Wettbewerbsvorteil dank 5G – Auch in Basel-Stadt?

    In städtischen Gebieten sind 90 Prozent der bestehenden Anlagen ausgelastet

    Das Internet der Dinge und die Vernetzung einer noch grösseren Anzahl Geräte mittels Mobilfunknetz ist bald mehr Realität als Zukunftsmusik. Der 5G-Standard sei die Basisinfrastruktur für die Digitalisierung der Gesellschaft, sagen die Experten. Für viele Unternehmen wäre dies ein grosser Wettbewerbsvorteil und einige Branchen könnten durch 5G einen bedeutenden Aufschwung erleben. Aber es gibt noch Hürden – auch in Basel.

    (Bild: PEXELS) Das 5G Netz wird bezüglich der Entwicklung Basels und anderer Städte zur Smart City eine wichtige Bedeutung haben.

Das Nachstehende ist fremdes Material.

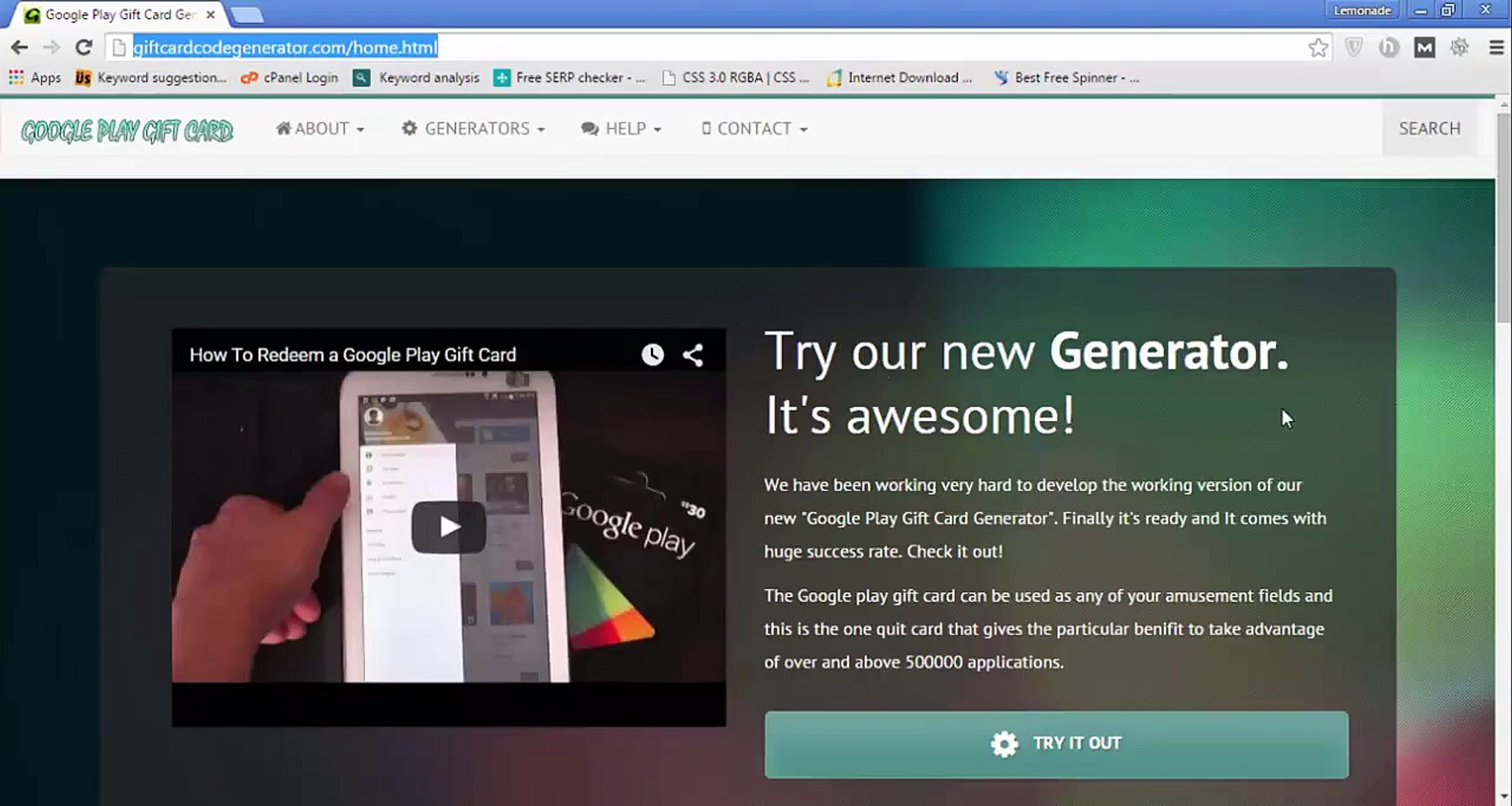Viewport: 1512px width, 806px height.
Task: Click the shield extension icon
Action: pyautogui.click(x=1353, y=48)
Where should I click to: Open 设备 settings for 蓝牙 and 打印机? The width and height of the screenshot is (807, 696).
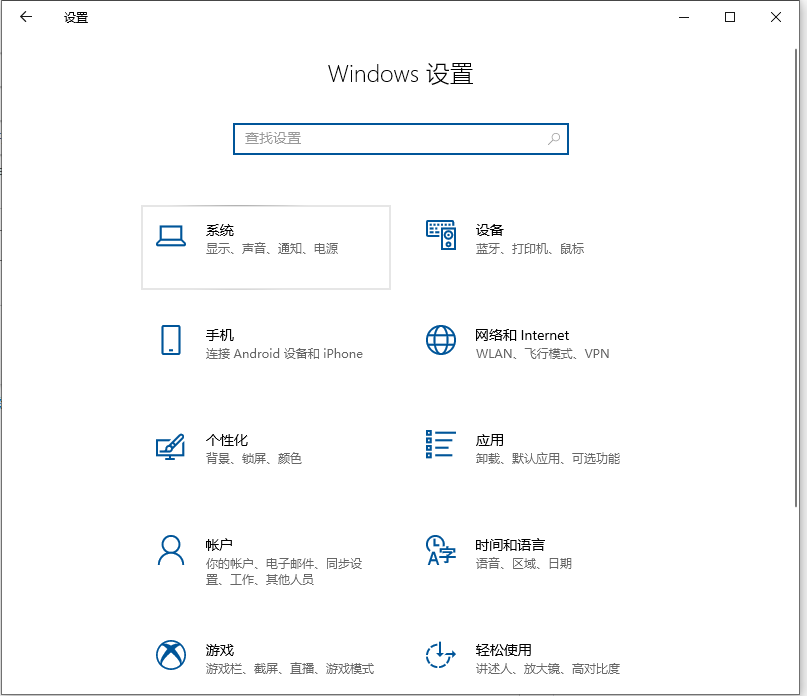coord(530,239)

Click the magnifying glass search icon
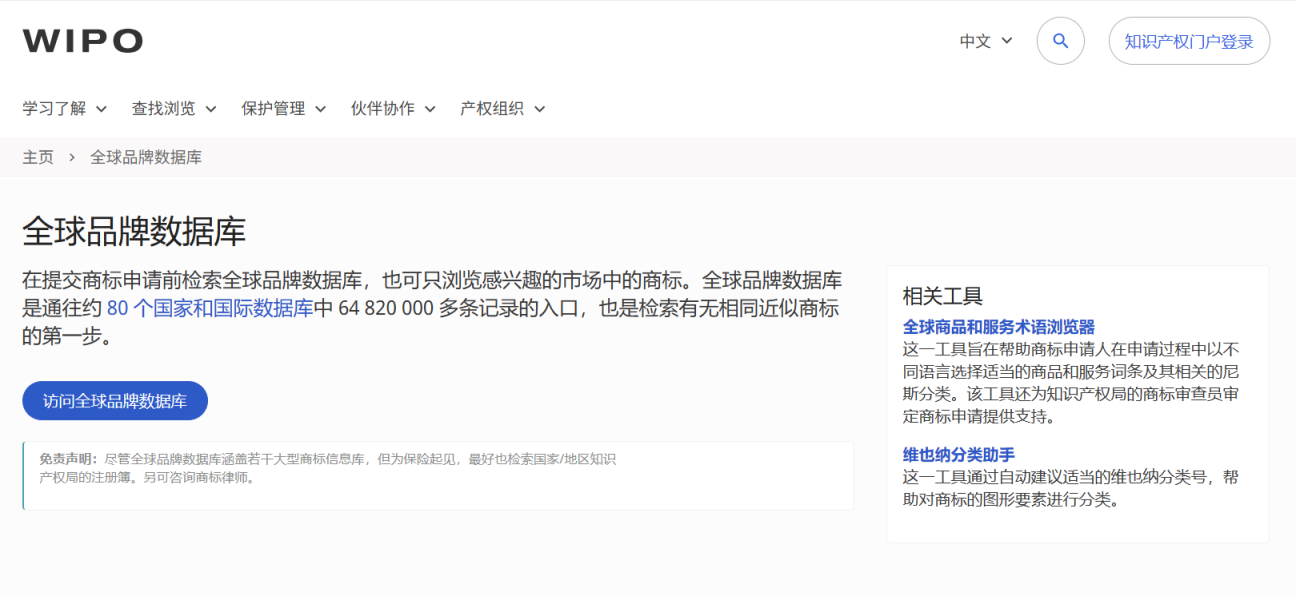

    Eine bis 1000-fach höhere Kapazität im Mobilfunknetz bedeutet, dass exponentiell mehr Leute gleichzeitig eine stabile Verbindung haben. Und das bei 90 Prozent weniger Stromverbrauch. Mit 3G und 4G ist man heute in der Regel 100-mal langsamer. Schon per Ende 2018 hatte Swisscom auf Basis von Testlizenzen erste Schweizer Städte punktuell mit 5G erschlossen.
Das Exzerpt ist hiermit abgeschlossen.